SOURCE DOCUMENT.
Thereafter, Danve said before bringing the ordinance a high powered committee of chief ministers was constituted and that these CMs after discussing all the points decided that a Bill should be brought. He also said he had no doubt that no injustice would be done to the farmers because of this Bill.
Opposition cautioned against Bill
Incidentally, it was during this debate,that several Opposition MPs cautioned the government against taking away the powers of the states to regulate and place stock limits on essential commodities.
Congress leader in Lok Sabha, Adhir Ranjan Chowdhury, had stated that there could also be some States where the business of hoarding is so rampant that the State Governments may wish to regulate and place stock limits. “Hence,” he demanded that “respecting the principle of federalism, the amendment must apply only if the State Government by notification applies that amendment in its State.”
Another Congress MP, Gaurav Gogoi, claimed that through the Essential Commodities Act, the State Governments are able to “regulate the prices by fixing them in a situation of price rise”. However, he said, “this Bill deregulates certain commodities thus depriving the State Governments of this control. This deprivation of this essential responsibility comes without any consultation with States. This impingement on State powers without any consultation renders the Bill ultra vires.”

DATASET EXTRACT.
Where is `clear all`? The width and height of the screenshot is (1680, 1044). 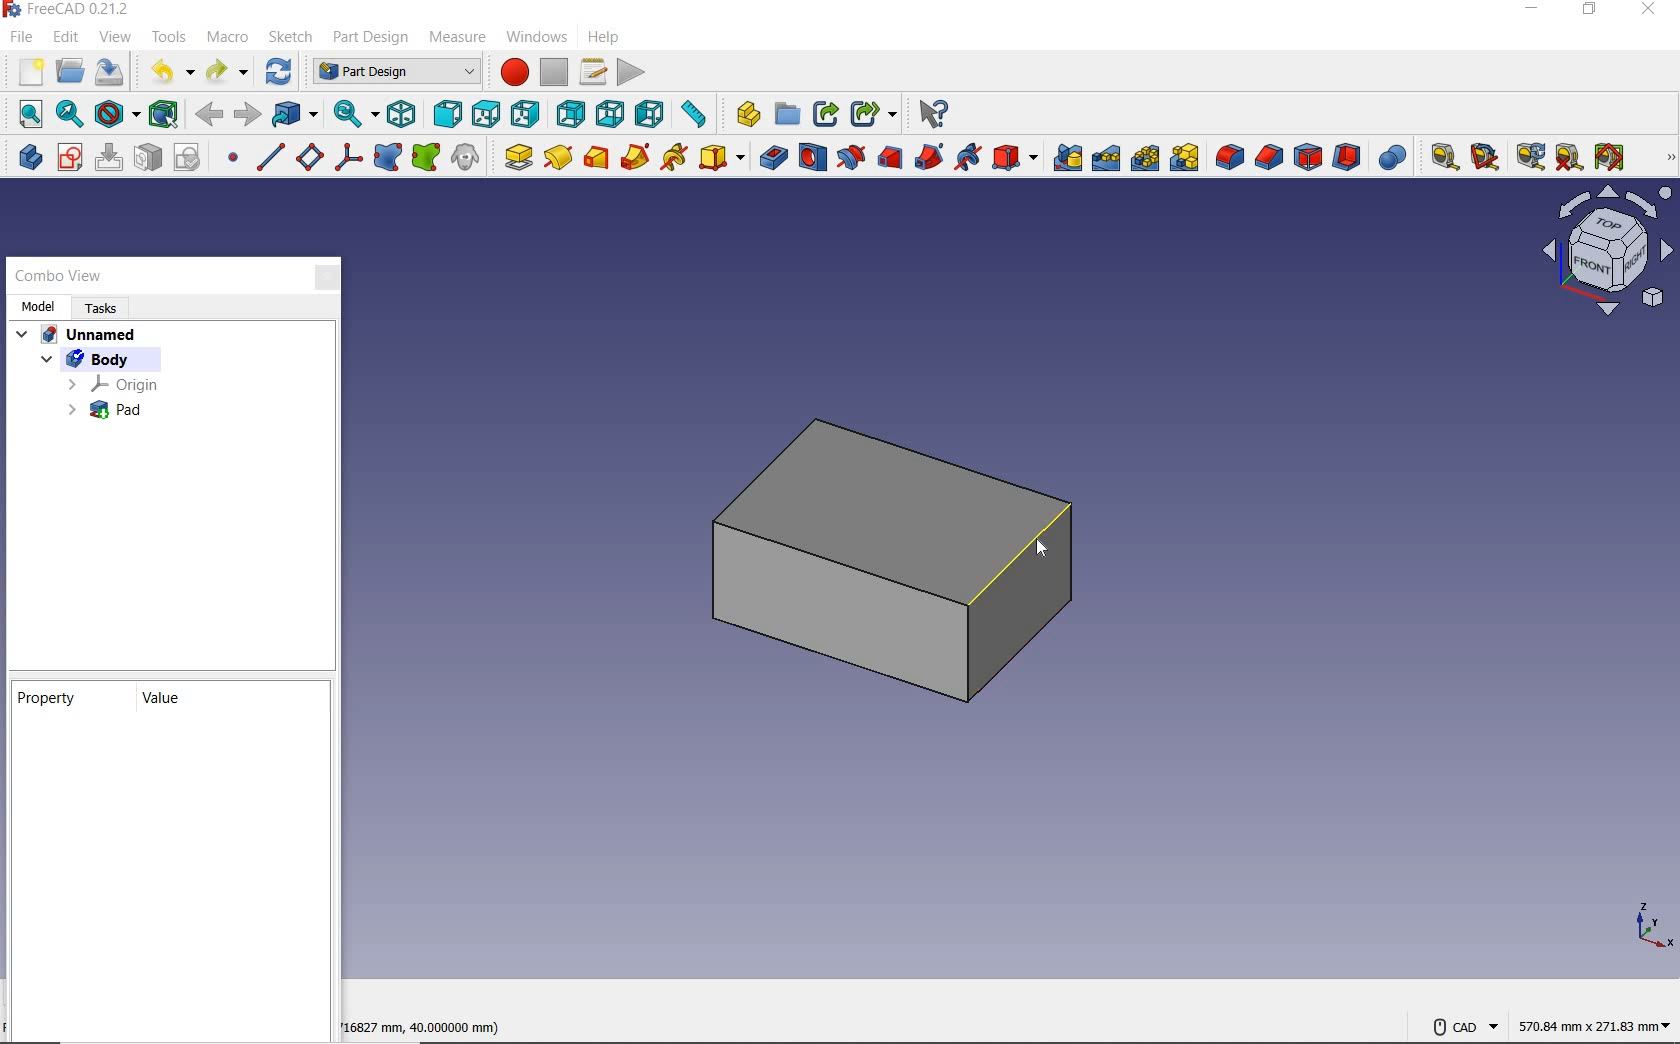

PROBLEMS TO SOLVE.
(1) Transcribe the parliamentary debate excerpt word for word. Begin at the words "Thereafter, Danve said" and stop after "on essential commodities.".
(2) Pick up the parliamentary debate excerpt after its final sentence and write a continuation.
The lines above come from a separate source and have no connection to the parliamentary debate excerpt.

ANSWERS FOR THE EXERCISE.
(1)
Thereafter, Danve said before bringing the ordinance a high powered committee of chief ministers was constituted and that these CMs after discussing all the points decided that a Bill should be brought. He also said he had no doubt that no injustice would be done to the farmers because of this Bill.
Opposition cautioned against Bill
Incidentally, it was during this debate,that several Opposition MPs cautioned the government against taking away the powers of the states to regulate and place stock limits on essential commodities.

(2)
‘Bill restricted State’s ability to curb hoarding’
Gogoi also charged that “the lack of stock limit allows corporates and traders with capacity and resources to hoard the commodities. Hoarding of these commodities will allow them to manipulate the market.”
Sougata Roy of Trinamool Congress also opposed the amendment to the ECA saying, “the States had the power to regulate stocks being kept by people” and that “it was necessary for avoiding hoarding and black-marketing or seasonal shortages during floods or droughts.”
But with the Bill, he insisted, “this power is being taken over by the Central Government and the powers of the State Governments to regulate have been circumscribed. The power to fix stock limits has been rendered illusory. Through a provision and an explanation clause, the Ordinance has rendered the concept of stock limit illusory and meaningless. If the Ordinance becomes an Act, hoarders will celebrate.”